In today’s post I’ll continue my recent theme of focusing on ancestors who were early immigrants to the future United States. I’ll be purposefully focusing on details of the immigrants’ lives before they arrived in the New World, and will address their activities once here in another post.

Stockdale Coddington was baptized on March 8, 1570, in Saint Mary the Virgin Church in the village of Bletchingley, in Surrey county, England. Thus we can surmise that he was born somewhere within Bletchingley Parish in late February or early March, 1570. Stockdale was the third-born child and eldest son of the four children born to James Quidington (1530–1606) and Joan Stockdale (ca. 1537–1612). Quidington was a common Surrey variant spelling of Coddington, along with Cuddington and Quedinton.

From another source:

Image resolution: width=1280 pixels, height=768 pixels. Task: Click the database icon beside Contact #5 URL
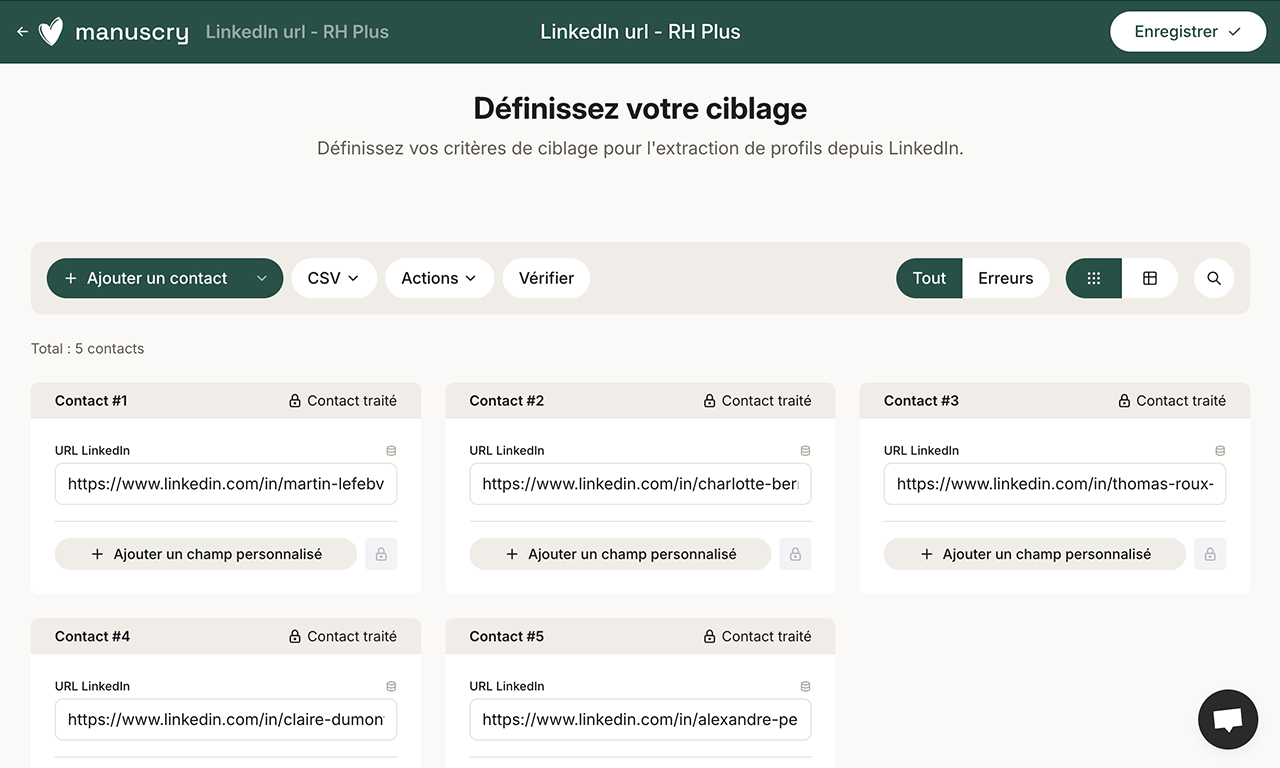[x=805, y=686]
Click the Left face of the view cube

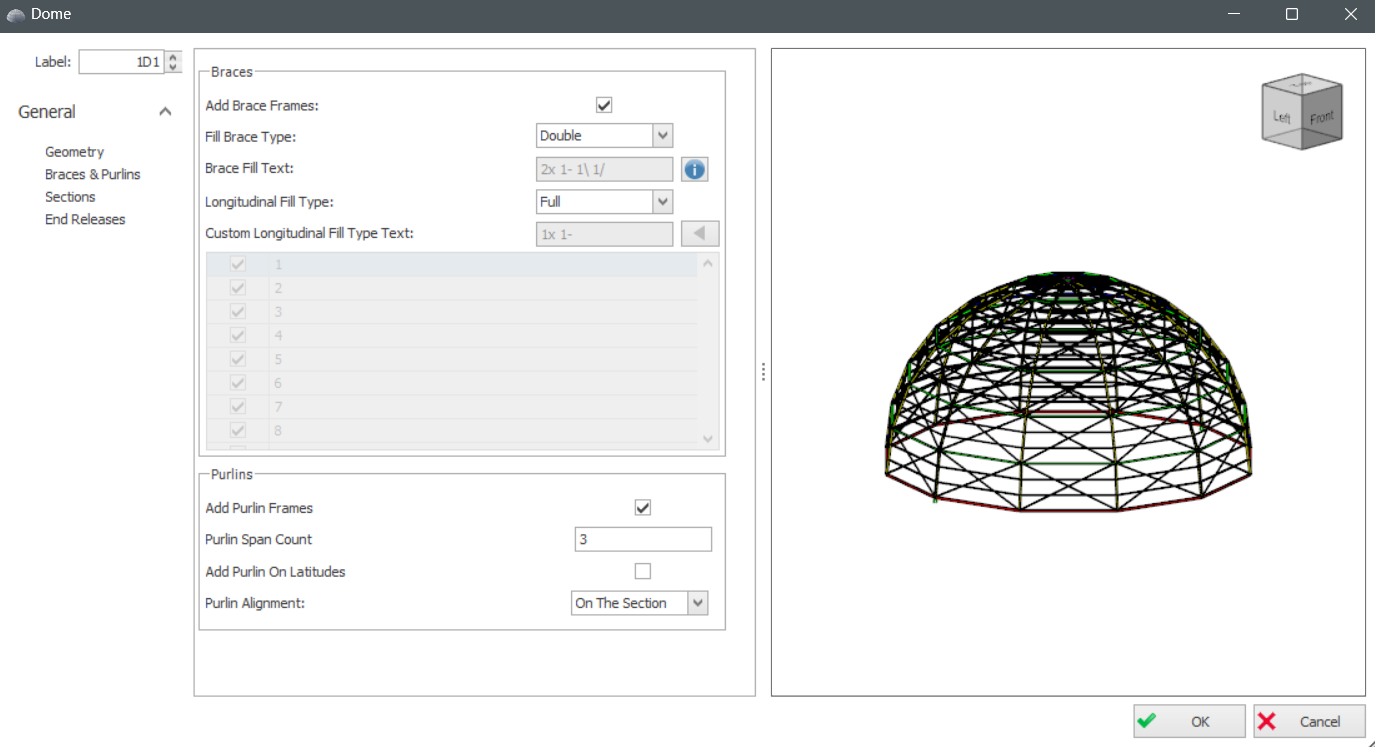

1570 was 449 years ago, which may be hard to conceptualize for non-historians. To help you visualize England in 1570, here are a few guideposts: Elizabeth I had been queen of England for a dozen years, Pope Pius V had just excommunicated Queen Elizabeth (on February 25, 1570), Thomas Tallis was a 65-year-old composer, and William Shakespeare was not yet six years old (not until about April, 1570). The King James Bible would not be published for another 41 years. It would be another 12 years until England tried to colonize the new world (unsuccessfully, at Roanoke from 1584 to 1589), and 37 years before England founded its first successful colony in the New World—Jamestown in 1607. The voyage of the Mayflower was still 50 years in the future.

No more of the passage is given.